Ylan Q. Mui and Jim Tankersley / The Washington Post
After five years of hemorrhaging jobs, the construction industry has become one of the bright spots of the labor market — a hopeful sign that one of the most damaged sectors of the economy may finally be starting to heal.
Overall, the monthly jobs report, released Friday, showed continued modest growth in December. The economy added 155,000 jobs, on par with the monthly average for 2012 and 2011. The unemployment rate remained at 7.8 percent.
But a closer look reveals that nearly one-fifth of the jobs created were in construction, marking only the third time since the recession ended in June 2009 that the industry has added 30,000 workers or more.
The surge capped one of the largest three-month gains the sector has seen since the recession began in December 2007.
The return of construction jobs is an especially critical component of the economic recovery. That’s partly because of the sheer number of jobs lost — more than 2 million since 2007 — but also because of fears that many of those workers’ skills may not translate to other industries, rendering them permanently unemployable.
“These jobs have been the backbone of the middle class for many, many years,” said Arne Kalleberg, a professor at the University of North Carolina at Chapel Hill and author of “Good Jobs, Bad Jobs.” “Now they’re coming back.”
The jobs report follows several other encouraging data sets that show year-end momentum in the economy. Automakers reported surprisingly robust sales last month and consumers piled into shopping malls, unfazed by the political wrangling over the “fiscal cliff.” But economists say they are particularly heartened that the uptick in construction coincides with new strength and stability in the housing market, suggesting the gains are more sustainable.
The number of new homes under construction topped 800,000 in September for the first time in four years and stayed there through the fall, according to government data. Permits are being sought on more than 900,000 homes.
“We underbuilt houses from 2006 until this year. At some point, there is a long-term catch-up where you have to go out and build a lot of new houses,” said John Canally, economist and investment strategist for LPL Financial.
That is likely to help address the persistently high unemployment rate among young men, one of the most recalcitrant problems of the recovery. More than a quarter of 16-to-19-year-olds are out of work, while nearly 14 percent of those ages 20 to 24 do not have a job.
“By and large, those guys have been left on the sidelines the last few years,” said Ken Simonson, chief economist for the Associated General Contractors of America, “and construction will give them much more of an option in 2013.”
There have been false starts before, however: A similar jump last winter gave way by spring, when the sector shed 53,000 jobs.

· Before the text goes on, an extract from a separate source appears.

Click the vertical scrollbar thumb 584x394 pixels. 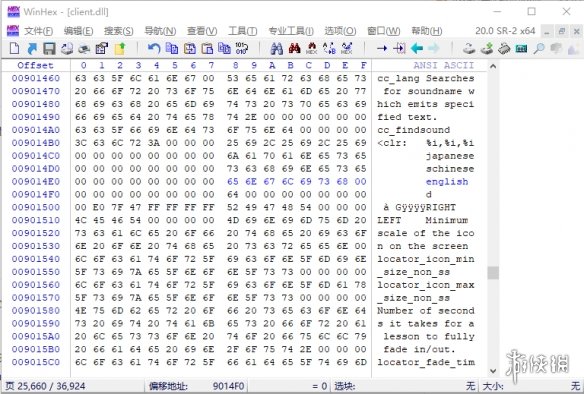coord(493,273)
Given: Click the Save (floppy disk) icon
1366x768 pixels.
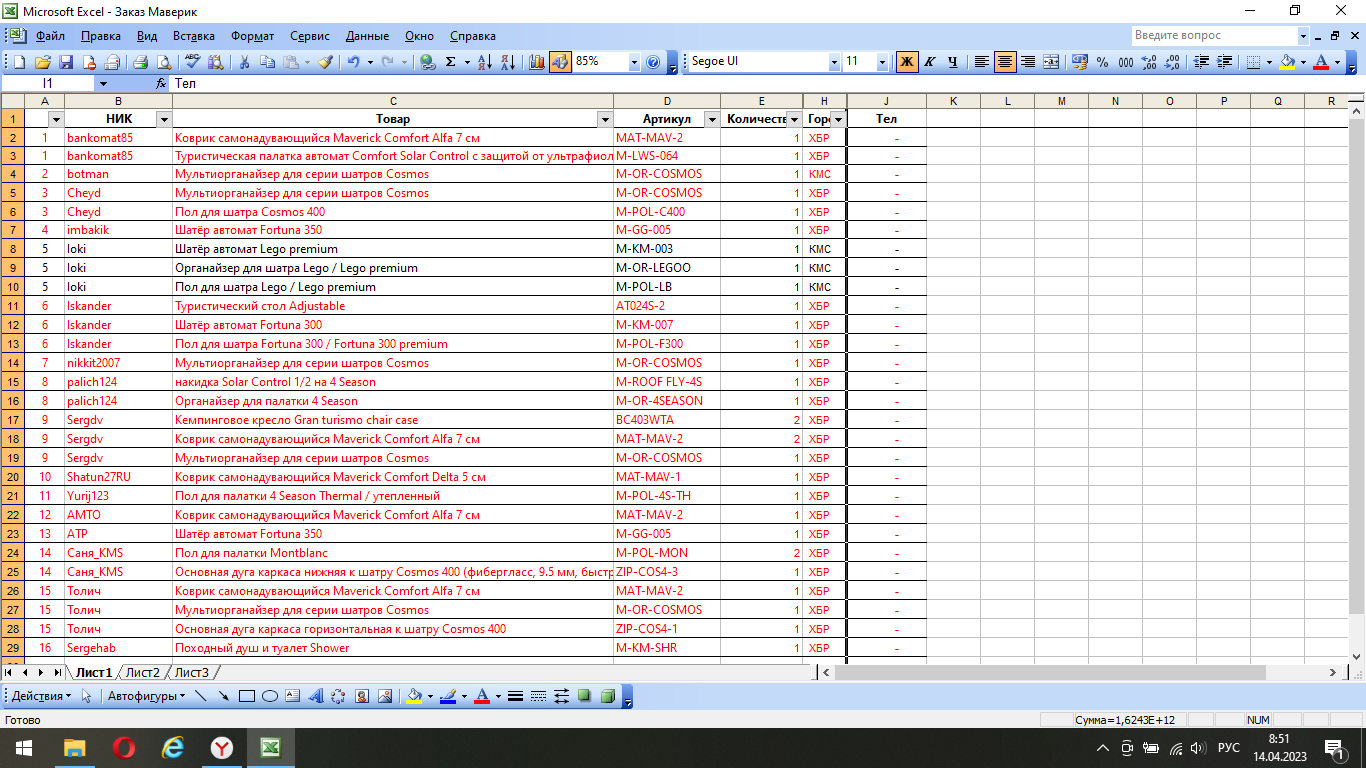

Simonson said job growth in the industry had lagged behind increases in construction spending over the past two years. Some of that discrepancy represented productivity improvements, Simonson said, and some probably came from existing workers putting in overtime. Contractors may have been holding off to see if the housing recovery was durable. But eventually, as housing activity kept growing, the industry was bound to accelerate hiring again.
Still, no one is arguing that construction employment will return to its pre-recession peak of more than 7 million. The 45,000 jobs added during the fourth quarter last year represented just a fraction of those losses. And the gains may not be large enough or come fast enough to offset a shift toward low-paying jobs in the recovery.